# Hard Day on the Water



## Scott (May 24, 2004)

After countless hours on the water last Friday... we got about a 150 lb fish, blind strike trolling... on top of "the lumps" on the middle Texas coast...


----------



## marc (May 21, 2004)

There was a good run near the lumps earlier this summer. Glad to see that area producing again. We spent most of the day off tarpon point and had zero luck.


----------



## Scott (May 24, 2004)

marc said:


> There was a good run near the lumps earlier this summer. Glad to see that area producing again.

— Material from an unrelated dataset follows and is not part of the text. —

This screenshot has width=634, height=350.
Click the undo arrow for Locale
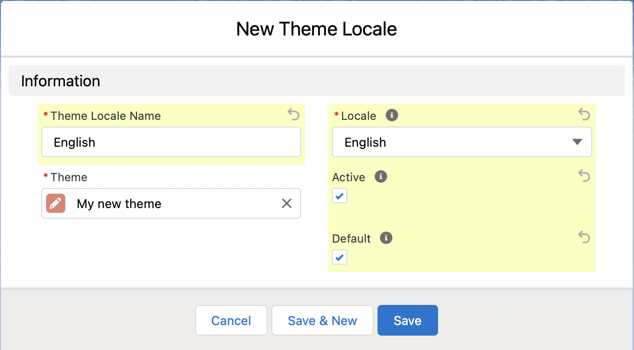tap(584, 115)

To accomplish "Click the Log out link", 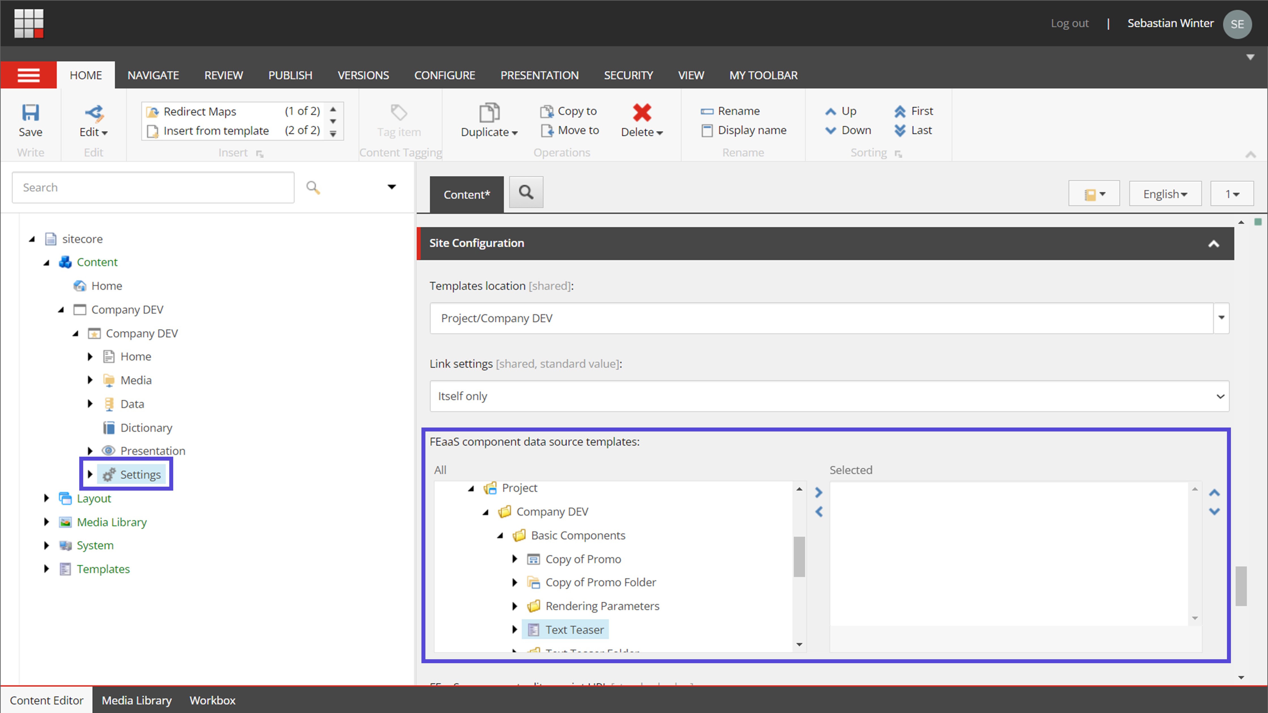I will pos(1069,23).
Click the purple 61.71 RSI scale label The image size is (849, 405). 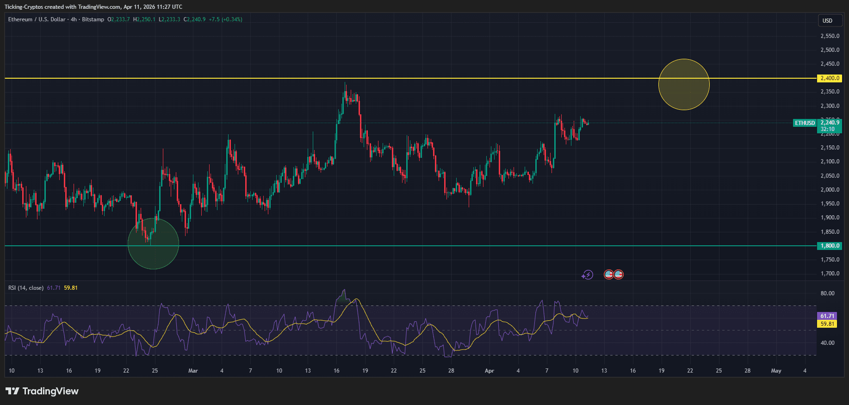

We spent most of the day off tarpon point and had zero luck.


Yea, that area northwest of tarpon point is usually pretty reliable but has been pretty hit or miss this fall.


----------



## RockportRobert (Dec 29, 2006)

Great shot!


----------



## TrueblueTexican (Aug 29, 2005)

*Lumpy fishing*

Ya gotta love that spot in a strong SE flow tide, seems to pull a lot of fish in, we hit a big pod of tarpon about ten miles SE of Pass Cavallo coming in late Wednesday afternoon - but it was so snotty that day and we were worn out from pulling red from off rig legs - ordinarily I would have stopped -- water was a little sandy but I estimated over 100 fish - 90#+


----------